Figure 1. Theoretical Complexity vs. Rasch Difficulty.

To address these questions we used the SBRT - Forms a and b - which are (mostly) multiple-choice item language tests. The SBRT was developed at the Iran University of Science and Technology (IUST) (Daftarifard, 2000) using over 200 intermediate students for each form. As is shown in Table 1, the SBRTa contains 39 questions that address twenty-four abilities that are frequently referred to in the literature. Items' hypothetical cognitive complexity is indicated by the ordinal number in the last column of this table. The classification of some items is uncertain (e.g., answering factual questions might either be classified as perception or speed reading).

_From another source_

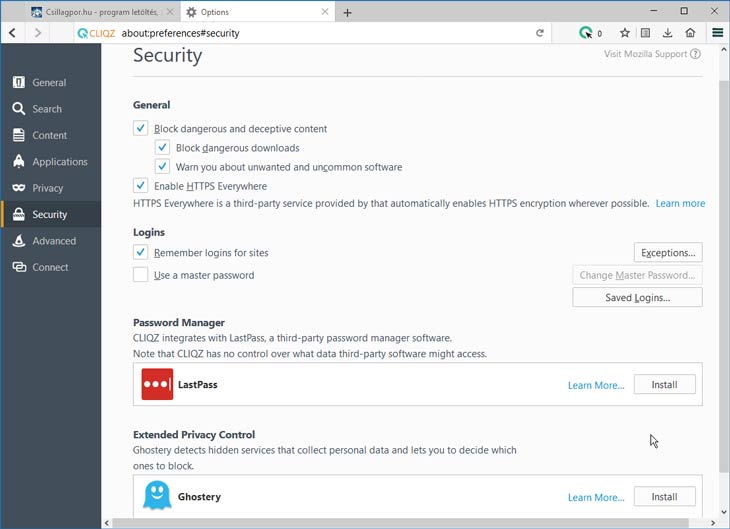Click Install button for LastPass

[664, 385]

Reading ability as a hierarchy

The results in Table 1 and Figure 1 reveal a clear lack of correspondence between item complexity and the hypothetical level of cognition. Some supposedly cognitively demanding abilities turned out to be less difficult than less cognitively demanding abilities, and some item types are out of order. This is summarized by the finding that the Spearman rank correlation between items' Rasch locations and their hypothetical complexity is just 0.22. Moreover, the average locations for items in complexity groups 1 or 2, 2, 3, 3 or 4, 4, 4 or 5, and 5, are -2.8, -0.2, 0.4, 0.4, 0.8, 1.2, and -0.1 logits, respectively.

The existence of one-to-one relation between empirical (i.e., Rasch) and hypothetical complexity follow is contradicted in many ways. For instance, DFH2 (distinguishing between fact and hypothesis) is harder than IN2 (inferencing), while RF2 (understanding the rhetorical function of the text) is easier than LT1 (understanding the literal meaning). Similarly, the presumably more complex skill of understanding the factual question (here FQ1) is much easier than mere text scanning (both SCB and SCE). Also, skimming (SK1) turns out to be more difficult than SK2 (Rasch measure -0.23) although both belong to speed reading category. Certain items which hypothetically measure higher ability like interpretation ability turn out to be much easier than lower level items like speed reading (here SK1 with the Rasch measure of 0.57). These include items AU1 with Rasch measure of -1.65, CT1 with the Rasch measure of -1.24, MI1 with the Rasch measure of -0.52, TP2 with the Rasch measure of -0.42, RF1 with the Rasch measure of -0.40, and IN2 with the Rasch measure of -0.40.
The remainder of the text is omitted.